How is the stock market likely to develop?
Answer by Josef Zechner, Professor of Finance and Investments.
Michael S.: Bear market bounce or early stage of a recovery? What do equity markets tell us at the moment?
Answer by Josef Zechner, Professor of Finance and Investments:
Although the first easing of restrictions on social and economic life in Austria has already taken place, the corona crisis will keep us in suspense for some time yet. Simulations show that after a return to high levels of social activity as early as late summer or autumn, a further tightening may be necessary to limit a second wave of infections. The question is therefore whether the currently observable recoveries in price levels on the stock markets are sustainable, or are they merely technical rallies that can occur again and again in a longer-term bear market?
First of all, it should be noted that even after the most recent price rallies, most of the world's stock markets are still around 20% below their highs before the corona crisis. Assuming that the pandemic does not affect corporate profits or dividends after 2030, the 20% price correction means that investors can expect higher risk premiums on the stock markets in the long term. The only alternative explanation would be a complete loss of dividends over the next 10 years, which seems implausible.

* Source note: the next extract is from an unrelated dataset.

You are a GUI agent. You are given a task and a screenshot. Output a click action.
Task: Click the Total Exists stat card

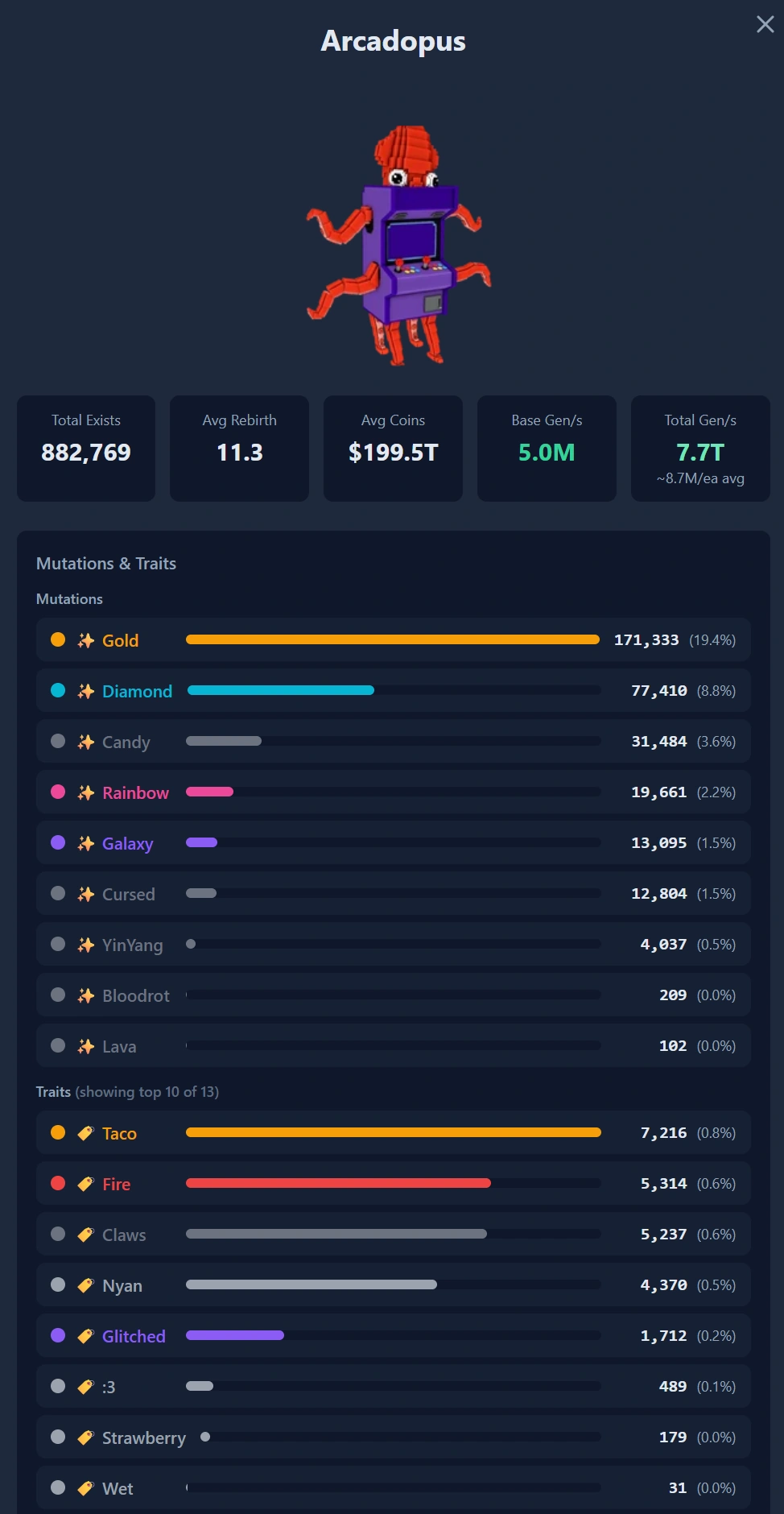tap(86, 449)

As a long-term oriented investor, one can therefore expect higher equity returns over the next few years than was the case before the Corona crisis. However, it is highly uncertain whether these higher returns can already be achieved over the next few months. Due to the major risks mentioned regarding the further development of the pandemic, there is a high risk of a price setback in the short and medium term. From an academic perspective, it is important to note that risk premiums after crises have tended empirically to be higher than the long-term average, and that it is important for a long-term investor to remain true to his principles. In other words, in the light of academic research, there is no reason in the middle of a crisis to actively reduce the long-term weightings of riskier asset classes such as equities.